Parental Burnout – You are never not a parent.

 The official definition of burnout according to the WHO is that it’s an occupational phenomenon and not to be used to describe issues in other areas of life. Bullshit! The other part of the official definition is that: “Burn-out is a syndrome conceptualized as resulting from chronic workplace stress that has not been successfully managed.” Why does this have to be in the workplace? Can stress be chronic and long lasting at home? If you are a parent, you are always a parent. You are never not a parent.  

One of the industries or workers most affected by burnout are social workers. People who work a lot with clients and have a lot of client exposer. Client who went through hardship with whom we are engaging and trying to help.  Now I’m not saying your kids are clients, but one of the charateristics of burnout is the feeling of energy depletion and exhaustion. Exhaustions has serval levels. One of the levels is emotional exhaustion. And that is the same as if you are working a lot with clients and dealing with their issues and when you are a parent dealing with your kids issues. You are never not a parent.

Parenting is often described as one of life’s most rewarding experiences, but it can also be incredibly challenging and overwhelming. I have twins, I know what I’m talking about.
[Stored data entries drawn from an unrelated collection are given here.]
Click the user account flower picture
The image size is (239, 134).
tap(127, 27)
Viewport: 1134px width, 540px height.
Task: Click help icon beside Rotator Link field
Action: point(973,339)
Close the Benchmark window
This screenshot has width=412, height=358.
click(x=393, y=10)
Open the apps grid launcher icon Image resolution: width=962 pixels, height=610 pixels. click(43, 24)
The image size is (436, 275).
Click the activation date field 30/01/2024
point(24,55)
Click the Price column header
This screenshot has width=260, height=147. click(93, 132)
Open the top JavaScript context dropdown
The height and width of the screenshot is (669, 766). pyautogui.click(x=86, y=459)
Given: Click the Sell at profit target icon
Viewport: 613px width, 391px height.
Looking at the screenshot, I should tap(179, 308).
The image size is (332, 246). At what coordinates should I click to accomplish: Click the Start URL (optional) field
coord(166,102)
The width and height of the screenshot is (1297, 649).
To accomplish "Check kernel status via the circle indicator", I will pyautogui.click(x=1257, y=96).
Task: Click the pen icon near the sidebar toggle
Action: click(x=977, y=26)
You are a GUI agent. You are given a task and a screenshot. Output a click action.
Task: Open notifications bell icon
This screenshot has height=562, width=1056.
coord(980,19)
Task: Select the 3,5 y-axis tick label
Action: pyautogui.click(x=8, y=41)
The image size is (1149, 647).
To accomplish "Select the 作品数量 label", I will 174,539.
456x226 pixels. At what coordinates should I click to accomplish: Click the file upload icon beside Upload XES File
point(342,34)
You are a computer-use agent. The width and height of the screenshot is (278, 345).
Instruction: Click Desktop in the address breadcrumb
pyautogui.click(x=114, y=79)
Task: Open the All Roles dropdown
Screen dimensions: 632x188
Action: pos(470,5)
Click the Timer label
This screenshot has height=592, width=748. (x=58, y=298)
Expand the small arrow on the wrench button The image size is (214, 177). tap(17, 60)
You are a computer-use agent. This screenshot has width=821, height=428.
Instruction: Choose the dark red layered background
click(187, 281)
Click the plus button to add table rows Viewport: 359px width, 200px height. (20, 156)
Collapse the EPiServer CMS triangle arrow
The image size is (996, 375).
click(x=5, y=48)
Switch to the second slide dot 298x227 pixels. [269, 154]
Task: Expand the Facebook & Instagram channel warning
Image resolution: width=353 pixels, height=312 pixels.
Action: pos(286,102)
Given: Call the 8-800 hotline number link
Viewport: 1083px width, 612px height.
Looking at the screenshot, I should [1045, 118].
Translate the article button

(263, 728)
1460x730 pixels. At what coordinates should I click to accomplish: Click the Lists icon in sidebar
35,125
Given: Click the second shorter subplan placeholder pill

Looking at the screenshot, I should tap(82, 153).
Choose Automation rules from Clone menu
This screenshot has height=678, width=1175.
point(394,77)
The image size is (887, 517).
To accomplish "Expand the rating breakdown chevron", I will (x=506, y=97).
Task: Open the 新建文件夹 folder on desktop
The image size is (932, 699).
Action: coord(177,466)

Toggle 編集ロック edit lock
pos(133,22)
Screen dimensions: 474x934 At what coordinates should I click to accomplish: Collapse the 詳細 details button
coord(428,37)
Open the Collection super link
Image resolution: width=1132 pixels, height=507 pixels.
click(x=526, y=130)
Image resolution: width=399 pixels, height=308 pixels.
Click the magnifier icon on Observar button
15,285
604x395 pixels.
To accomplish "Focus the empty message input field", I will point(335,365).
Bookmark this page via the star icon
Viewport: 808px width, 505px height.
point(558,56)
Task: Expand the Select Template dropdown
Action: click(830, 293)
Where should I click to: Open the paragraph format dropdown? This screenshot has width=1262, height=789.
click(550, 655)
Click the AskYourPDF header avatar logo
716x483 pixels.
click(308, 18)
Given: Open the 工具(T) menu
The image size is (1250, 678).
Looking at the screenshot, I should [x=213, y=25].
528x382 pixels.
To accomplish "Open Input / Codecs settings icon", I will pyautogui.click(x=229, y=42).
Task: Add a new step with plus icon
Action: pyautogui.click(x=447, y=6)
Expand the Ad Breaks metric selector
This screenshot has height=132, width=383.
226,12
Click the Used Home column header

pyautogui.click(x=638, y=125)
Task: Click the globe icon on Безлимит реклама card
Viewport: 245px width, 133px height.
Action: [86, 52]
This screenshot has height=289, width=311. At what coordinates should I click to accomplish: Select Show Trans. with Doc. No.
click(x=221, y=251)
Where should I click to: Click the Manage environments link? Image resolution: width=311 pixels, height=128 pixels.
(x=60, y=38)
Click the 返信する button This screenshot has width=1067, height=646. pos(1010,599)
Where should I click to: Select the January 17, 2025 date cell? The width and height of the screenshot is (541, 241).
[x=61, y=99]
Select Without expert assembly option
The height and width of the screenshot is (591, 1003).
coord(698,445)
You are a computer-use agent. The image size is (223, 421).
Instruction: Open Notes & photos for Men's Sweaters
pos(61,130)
In recent years, there’s been increasing recognition of a phenomenon known as parental burnout, a state of physical, emotional, and mental exhaustion resulting from the demands of parenting.

What is Parental Burnout?

Parental burnout is characterized by feelings of chronic stress, fatigue, and emotional exhaustion related to the responsibilities of raising children. It’s important to note that experiencing occasional stress and exhaustion is normal for parents, but parental burnout goes beyond the usual ups and downs of parenting. It can significantly impact a parent’s well-being and their ability to effectively care for their children.

Signs and Symptoms

Recognizing the signs and symptoms of parental burnout is crucial for seeking help and implementing strategies to cope. Some common signs include:

  1. Chronic Exhaustion: Feeling physically and emotionally drained despite getting an adequate amount of sleep.
  2. Emotional Distancing: Withdrawing from interactions with your children or feeling emotionally detached from them.
  3. Irritability and Impatience: Becoming easily frustrated or angry with your children over minor issues.
  4. Decreased Satisfaction: Losing enjoyment in parenting activities that once brought joy and fulfillment.
  5. Neglecting Self-Care: Putting your own needs on the back burner and neglecting self-care practices.
  6. Feelings of Inadequacy: Constantly doubting your parenting abilities and feeling like you’re not doing enough for your children.
  7. Increased Absenteeism: Avoiding responsibilities or finding excuses to be away from home for extended periods.

What can you do about it?

If you’re experiencing parental burnout, know that you’re not alone, and there are steps you can take to take back being in charge of your life:

  1. Seek Support: Reach out to friends, family members, or a therapist who can provide emotional support and practical help.
  2. Prioritize Self-Care: Make time for activities that recharge your batteries, whether it’s exercising, reading, or pursuing hobbies.
  3. Set Boundaries: Learn to say no to additional commitments and delegate tasks when possible to lighten your load.
  4. Embrace imperfection: It’s fine not to be a perfect parent.
  5. Connect with Other Parents: Join parenting groups or online communities where you can share experiences and advice with other parents.
  6. Focus on the Positive: Make a conscious effort to identify and appreciate the joys of parenthood, no matter how small they may seem.
  7. Seek Professional Help: If parental burnout is significantly impacting your daily functioning, consider seeking help from a therapist or someone like myself who can provide guidance and support.

Conclusion:

Parental burnout is a real experience that many parents face, but it’s important to remember that it’s not a sign of weakness or failure as a parent. By recognizing the signs and symptoms early on and implementing coping strategies, you can work towards restoring balance and well-being in your life.